::: Provided information :::

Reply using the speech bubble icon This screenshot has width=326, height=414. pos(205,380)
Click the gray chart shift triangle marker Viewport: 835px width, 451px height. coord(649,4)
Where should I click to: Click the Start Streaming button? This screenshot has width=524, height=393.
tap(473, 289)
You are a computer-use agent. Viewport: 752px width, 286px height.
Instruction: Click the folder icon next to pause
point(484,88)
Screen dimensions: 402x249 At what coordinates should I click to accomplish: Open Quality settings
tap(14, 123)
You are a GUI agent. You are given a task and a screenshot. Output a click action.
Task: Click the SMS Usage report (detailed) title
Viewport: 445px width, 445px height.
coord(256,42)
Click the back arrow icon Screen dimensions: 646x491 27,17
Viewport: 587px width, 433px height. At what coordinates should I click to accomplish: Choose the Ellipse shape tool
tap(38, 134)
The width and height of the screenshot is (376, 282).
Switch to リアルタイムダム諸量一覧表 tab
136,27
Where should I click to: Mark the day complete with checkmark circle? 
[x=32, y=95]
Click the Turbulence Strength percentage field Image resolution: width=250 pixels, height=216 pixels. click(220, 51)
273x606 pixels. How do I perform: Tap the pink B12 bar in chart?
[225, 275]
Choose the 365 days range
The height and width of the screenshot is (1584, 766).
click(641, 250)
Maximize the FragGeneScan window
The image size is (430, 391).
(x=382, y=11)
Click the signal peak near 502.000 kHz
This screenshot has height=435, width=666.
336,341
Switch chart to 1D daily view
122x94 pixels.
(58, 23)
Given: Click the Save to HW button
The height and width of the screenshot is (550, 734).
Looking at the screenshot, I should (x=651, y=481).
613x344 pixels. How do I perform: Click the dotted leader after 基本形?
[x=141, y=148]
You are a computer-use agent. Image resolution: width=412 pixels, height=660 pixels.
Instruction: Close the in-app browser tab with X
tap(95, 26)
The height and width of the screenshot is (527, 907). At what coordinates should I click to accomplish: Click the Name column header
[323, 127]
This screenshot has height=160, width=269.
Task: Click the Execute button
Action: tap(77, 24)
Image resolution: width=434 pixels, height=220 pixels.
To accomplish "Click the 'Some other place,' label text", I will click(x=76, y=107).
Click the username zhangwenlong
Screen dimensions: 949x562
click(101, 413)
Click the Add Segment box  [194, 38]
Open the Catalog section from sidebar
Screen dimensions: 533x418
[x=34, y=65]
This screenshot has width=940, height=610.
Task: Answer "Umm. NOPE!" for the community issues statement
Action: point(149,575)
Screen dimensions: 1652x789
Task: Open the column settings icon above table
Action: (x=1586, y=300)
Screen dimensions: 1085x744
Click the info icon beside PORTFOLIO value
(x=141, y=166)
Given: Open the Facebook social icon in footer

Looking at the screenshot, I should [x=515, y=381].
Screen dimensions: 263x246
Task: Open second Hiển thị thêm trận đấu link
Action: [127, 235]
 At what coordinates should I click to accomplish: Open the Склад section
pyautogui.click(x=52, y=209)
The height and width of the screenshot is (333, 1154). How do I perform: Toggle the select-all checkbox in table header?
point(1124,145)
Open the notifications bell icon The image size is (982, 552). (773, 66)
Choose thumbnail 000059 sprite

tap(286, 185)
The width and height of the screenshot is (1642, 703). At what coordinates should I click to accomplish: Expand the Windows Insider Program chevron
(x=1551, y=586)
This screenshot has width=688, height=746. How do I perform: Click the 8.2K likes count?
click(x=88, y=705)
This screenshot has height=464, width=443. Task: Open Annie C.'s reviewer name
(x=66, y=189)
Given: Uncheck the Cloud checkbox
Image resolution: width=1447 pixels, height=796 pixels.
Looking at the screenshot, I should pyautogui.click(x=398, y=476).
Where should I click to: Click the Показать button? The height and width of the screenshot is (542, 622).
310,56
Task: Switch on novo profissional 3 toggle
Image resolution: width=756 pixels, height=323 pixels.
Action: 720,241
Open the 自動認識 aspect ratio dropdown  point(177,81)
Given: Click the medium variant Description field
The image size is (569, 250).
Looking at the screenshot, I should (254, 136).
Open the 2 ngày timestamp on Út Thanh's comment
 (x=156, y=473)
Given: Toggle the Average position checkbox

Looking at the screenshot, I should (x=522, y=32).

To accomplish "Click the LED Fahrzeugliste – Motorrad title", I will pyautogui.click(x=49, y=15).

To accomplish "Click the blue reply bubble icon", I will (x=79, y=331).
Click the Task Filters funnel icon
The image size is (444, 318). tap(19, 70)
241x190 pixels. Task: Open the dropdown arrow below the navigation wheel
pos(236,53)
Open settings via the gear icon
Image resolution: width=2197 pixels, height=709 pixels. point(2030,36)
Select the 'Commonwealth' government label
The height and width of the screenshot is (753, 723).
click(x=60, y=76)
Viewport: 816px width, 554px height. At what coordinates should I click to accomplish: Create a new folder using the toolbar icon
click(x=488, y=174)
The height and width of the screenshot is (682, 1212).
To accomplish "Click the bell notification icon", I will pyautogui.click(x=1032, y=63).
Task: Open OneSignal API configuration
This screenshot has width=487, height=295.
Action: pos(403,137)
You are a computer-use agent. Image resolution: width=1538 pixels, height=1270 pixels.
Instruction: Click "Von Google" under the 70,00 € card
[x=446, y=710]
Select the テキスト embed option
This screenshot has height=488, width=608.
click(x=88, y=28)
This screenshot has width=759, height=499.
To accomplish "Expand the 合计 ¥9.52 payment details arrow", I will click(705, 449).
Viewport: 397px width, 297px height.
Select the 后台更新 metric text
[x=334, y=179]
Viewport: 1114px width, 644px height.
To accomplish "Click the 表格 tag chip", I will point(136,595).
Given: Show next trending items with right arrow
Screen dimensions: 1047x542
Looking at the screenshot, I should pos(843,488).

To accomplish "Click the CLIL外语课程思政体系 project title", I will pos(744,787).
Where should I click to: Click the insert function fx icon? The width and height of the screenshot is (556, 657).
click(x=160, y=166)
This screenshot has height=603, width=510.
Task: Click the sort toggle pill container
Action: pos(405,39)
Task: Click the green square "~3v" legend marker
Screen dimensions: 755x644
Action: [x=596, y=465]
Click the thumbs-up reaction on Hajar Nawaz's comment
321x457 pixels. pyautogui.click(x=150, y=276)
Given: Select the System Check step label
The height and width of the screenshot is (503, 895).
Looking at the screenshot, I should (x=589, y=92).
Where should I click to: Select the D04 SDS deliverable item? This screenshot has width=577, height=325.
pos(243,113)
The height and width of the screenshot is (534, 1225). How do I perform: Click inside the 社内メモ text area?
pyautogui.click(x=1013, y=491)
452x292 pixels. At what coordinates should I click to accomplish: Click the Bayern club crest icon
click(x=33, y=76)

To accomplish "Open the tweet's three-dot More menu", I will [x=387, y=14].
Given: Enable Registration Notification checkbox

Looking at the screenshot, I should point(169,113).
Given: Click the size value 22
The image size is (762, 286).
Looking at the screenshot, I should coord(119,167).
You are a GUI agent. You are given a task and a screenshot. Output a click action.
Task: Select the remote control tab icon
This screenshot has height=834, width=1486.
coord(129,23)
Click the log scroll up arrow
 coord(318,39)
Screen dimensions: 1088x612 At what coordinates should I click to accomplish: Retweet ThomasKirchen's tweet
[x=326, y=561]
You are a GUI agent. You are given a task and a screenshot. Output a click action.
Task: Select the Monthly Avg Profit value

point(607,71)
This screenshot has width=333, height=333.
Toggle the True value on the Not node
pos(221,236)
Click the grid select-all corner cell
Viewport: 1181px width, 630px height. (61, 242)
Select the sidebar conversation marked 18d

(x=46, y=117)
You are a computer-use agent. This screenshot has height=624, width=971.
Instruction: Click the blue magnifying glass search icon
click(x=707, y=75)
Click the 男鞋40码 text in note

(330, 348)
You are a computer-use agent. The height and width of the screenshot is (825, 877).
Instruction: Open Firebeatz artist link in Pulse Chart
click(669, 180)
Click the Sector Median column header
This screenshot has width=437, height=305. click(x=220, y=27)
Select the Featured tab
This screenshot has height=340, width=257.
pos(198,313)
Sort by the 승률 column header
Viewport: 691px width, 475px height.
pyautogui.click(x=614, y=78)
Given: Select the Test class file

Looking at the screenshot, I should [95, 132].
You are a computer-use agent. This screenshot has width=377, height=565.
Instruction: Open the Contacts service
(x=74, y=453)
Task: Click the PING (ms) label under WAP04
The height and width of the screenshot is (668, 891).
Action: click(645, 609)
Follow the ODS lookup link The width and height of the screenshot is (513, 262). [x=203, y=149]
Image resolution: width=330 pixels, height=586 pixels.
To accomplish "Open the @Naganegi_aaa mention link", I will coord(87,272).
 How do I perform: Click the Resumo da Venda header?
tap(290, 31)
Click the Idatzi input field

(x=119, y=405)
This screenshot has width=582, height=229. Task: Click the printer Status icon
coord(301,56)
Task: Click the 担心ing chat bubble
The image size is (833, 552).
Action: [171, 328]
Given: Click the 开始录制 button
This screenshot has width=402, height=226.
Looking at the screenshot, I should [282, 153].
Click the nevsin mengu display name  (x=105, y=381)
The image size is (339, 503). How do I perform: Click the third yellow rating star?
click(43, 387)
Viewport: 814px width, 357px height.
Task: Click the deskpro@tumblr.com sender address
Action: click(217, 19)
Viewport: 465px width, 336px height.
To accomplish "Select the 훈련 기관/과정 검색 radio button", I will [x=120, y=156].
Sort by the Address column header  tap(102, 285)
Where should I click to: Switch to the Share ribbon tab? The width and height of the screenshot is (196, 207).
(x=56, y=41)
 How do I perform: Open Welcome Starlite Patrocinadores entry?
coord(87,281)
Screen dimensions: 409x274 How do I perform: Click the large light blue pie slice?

:::

**Task details:**
The answer should be exactly the lines from the one that contains "Viewport: 465px width, 336px height." through the end of the entries, both ends included, and nothing besides.

**Task answer:**
Viewport: 465px width, 336px height.
To accomplish "Select the 훈련 기관/과정 검색 radio button", I will [x=120, y=156].
Sort by the Address column header  tap(102, 285)
Where should I click to: Switch to the Share ribbon tab? The width and height of the screenshot is (196, 207).
(x=56, y=41)
 How do I perform: Open Welcome Starlite Patrocinadores entry?
coord(87,281)
Screen dimensions: 409x274 How do I perform: Click the large light blue pie slice?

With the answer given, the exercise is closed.